### Документ
»»

На одном из безумных костров, когда Тинторетто уже не было в живых, сожгли Джордано Бруно, его соотечественника и современника. Тинторетто художнически чувствовал то, о чем размышлял философ-еретик: бесконечность космоса, ничтожество и величие человека. Один из любимых сюжетов Тинторетто — лестница с устремленными вверх, охваченными беспокойством человеческими фигурами. Образ восходящего бытия?.. Джордано Бруно думал часто о том, что люди, устремившись к солнцу, будут подобны божествам. В героях Тинторетто чувствуется лихорадочное возбуждение, они живут в патетическом ожидании чего-то. Вокруг корабля расстилается таинственная, полная неожиданностей бесконечность… Но она же и надкораблем и, может быть, там особенно величественна и желанна. Чекрыгин был первым художником, почувствовавшим реальное наступление космической эпохи, потому-то и волновал его Тинторетто. Но тогда, в век Тинторетто, мысль о равных божествам, поднявшихся к солнцу людях казалась кощунственной мечтой, для Чекрыгина же она была осуществимой реальностью. Он был современником Циолковского.
Решающую роль в рождении у Чекрыгина «космического сознания» сыграла революция. Он верил, что за социальным раскрепощением человека наступит и раскрепощение от «земных уз». В двадцатом году он работает над эскизами к композиции «Революция» и композиции «Восстание» — их образы уже родственны позднейшему «Воскресению»: люди, участвуя в исполинском деянии, испытывают полноту человеческой общности и черпают в ней физические и нравственные силы.
(В сущности, «Воскресение» Чекрыгина — тоже восстание, восстание человека, подчиняющего себе стихийные силы космоса.)
Он пишет головы рабов, воинов, Степана Разина, цикл эскизов к композиции «Расстрел» и опять, опять возвращается к теме восстания, вводя в рисунки детей. Один из эскизов к композиции «Восстание» — а по художественной ценности — самостоятельный рисунок — голова мальчишки с развевающимися волосами, лицом одухотворенным и нежным, это дитя баррикад, юное, чудное, бесстрашное существо, не боящееся ни пуль, ни конских копыт. Не жил ли этот ребенок в самом Чекрыгине до последнего часа? Когда рассматриваешь его композицию «Воскресение», кажется что она написана восставшим ребенком. Над этим циклом — он и потряс меня человечностью и богатством фантазии при первом посещении выставки — Чекрыгин работал в состоянии величайшего духовного подъема. Идея воскрешения минувших поколений, заселения ими небесных тел, идея очеловечивания, одухотворения космоса овладела полностью его умом и сердцем. Он был увлечен ею и как революционер, человек восстания (не есть ли воскресение самое фантастическое по дерзновению и мощи из восстаний?!), и как художник, человек искусства (творчество живого не выше ли создания подобий, даже гениальных?).

««

### Материал к заданию

»»

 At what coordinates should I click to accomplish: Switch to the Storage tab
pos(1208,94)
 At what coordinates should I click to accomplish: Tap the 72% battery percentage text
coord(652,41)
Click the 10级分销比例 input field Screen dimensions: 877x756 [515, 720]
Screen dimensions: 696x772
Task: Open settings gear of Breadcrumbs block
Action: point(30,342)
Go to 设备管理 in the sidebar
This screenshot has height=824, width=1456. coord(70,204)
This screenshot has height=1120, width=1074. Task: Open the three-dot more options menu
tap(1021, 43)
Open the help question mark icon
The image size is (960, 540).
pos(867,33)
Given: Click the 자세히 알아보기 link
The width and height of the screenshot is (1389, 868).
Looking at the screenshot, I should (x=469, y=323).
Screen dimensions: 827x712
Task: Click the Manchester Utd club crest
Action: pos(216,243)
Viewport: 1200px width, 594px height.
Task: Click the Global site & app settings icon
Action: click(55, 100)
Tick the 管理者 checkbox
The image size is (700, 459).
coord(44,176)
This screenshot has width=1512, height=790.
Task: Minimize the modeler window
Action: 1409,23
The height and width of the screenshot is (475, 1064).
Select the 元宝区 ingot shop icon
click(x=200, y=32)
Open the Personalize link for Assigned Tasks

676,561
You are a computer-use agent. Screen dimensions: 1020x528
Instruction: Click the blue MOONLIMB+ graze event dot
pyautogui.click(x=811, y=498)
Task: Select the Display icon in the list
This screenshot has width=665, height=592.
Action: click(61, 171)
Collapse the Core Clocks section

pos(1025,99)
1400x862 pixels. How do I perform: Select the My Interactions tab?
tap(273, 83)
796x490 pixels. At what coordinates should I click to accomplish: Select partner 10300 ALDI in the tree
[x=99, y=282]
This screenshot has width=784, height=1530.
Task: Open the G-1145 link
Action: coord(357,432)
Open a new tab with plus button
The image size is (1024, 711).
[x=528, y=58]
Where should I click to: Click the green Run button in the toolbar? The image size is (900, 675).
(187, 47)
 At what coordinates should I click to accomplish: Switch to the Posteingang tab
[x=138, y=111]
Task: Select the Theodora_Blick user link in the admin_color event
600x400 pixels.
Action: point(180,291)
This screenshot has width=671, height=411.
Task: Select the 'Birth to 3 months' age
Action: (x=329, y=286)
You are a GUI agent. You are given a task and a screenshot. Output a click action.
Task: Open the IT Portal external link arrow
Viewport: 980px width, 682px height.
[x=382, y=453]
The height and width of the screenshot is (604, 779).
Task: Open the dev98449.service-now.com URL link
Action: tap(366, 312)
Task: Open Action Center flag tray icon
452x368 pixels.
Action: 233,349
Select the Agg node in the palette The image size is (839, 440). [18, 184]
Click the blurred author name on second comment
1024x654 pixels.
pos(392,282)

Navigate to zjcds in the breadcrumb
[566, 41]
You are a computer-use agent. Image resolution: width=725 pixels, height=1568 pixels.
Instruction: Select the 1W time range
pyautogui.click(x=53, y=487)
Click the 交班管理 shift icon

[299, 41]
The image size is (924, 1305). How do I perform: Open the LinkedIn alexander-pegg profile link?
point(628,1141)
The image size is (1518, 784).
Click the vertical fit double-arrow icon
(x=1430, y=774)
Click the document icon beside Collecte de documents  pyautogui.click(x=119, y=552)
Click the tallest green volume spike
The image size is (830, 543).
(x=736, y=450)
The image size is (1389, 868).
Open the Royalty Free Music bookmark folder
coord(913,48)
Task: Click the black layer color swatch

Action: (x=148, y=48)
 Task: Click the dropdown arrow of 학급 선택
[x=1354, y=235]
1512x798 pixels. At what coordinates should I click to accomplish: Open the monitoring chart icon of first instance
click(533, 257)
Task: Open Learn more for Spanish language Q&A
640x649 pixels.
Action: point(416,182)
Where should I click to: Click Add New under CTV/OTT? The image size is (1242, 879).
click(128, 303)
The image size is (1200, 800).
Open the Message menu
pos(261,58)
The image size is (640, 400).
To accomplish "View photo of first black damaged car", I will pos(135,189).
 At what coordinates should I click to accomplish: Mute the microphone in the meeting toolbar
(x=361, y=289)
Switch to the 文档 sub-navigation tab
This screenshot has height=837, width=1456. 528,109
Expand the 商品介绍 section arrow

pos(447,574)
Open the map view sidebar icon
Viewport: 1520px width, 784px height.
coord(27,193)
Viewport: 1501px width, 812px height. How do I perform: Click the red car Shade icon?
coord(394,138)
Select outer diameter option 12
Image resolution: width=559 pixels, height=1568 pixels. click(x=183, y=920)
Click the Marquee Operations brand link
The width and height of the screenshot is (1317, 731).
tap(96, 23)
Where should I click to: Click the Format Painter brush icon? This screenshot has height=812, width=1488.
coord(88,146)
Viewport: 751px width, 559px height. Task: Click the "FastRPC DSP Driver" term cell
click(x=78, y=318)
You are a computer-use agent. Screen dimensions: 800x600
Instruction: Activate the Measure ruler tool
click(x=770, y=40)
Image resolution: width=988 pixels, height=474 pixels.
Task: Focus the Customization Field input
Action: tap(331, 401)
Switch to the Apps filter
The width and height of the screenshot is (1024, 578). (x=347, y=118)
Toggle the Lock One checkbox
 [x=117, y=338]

««

### Короткая задача A
Ответьте по документу о Чекрыгине на три вопроса:
(i) Кого сожгли на костре, когда Тинторетто уже не было в живых?
(ii) Что сыграло решающую роль в рождении у Чекрыгина «космического сознания»?
(iii) Чьи головы пишет Чекрыгин, помимо цикла эскизов к композиции «Расстрел»?
### Короткая задача B
Воспроизведите без изменений строки списка, начиная с самой первой и заканчивая строкой, в которой стоит "pos(867,33)".

### Правильный ответ A
(i) Джордано Бруно.
(ii) Революция.
(iii) Рабов, воинов, Степана Разина.

### Правильный ответ B
 At what coordinates should I click to accomplish: Switch to the Storage tab
pos(1208,94)
 At what coordinates should I click to accomplish: Tap the 72% battery percentage text
coord(652,41)
Click the 10级分销比例 input field Screen dimensions: 877x756 [515, 720]
Screen dimensions: 696x772
Task: Open settings gear of Breadcrumbs block
Action: point(30,342)
Go to 设备管理 in the sidebar
This screenshot has height=824, width=1456. coord(70,204)
This screenshot has height=1120, width=1074. Task: Open the three-dot more options menu
tap(1021, 43)
Open the help question mark icon
The image size is (960, 540).
pos(867,33)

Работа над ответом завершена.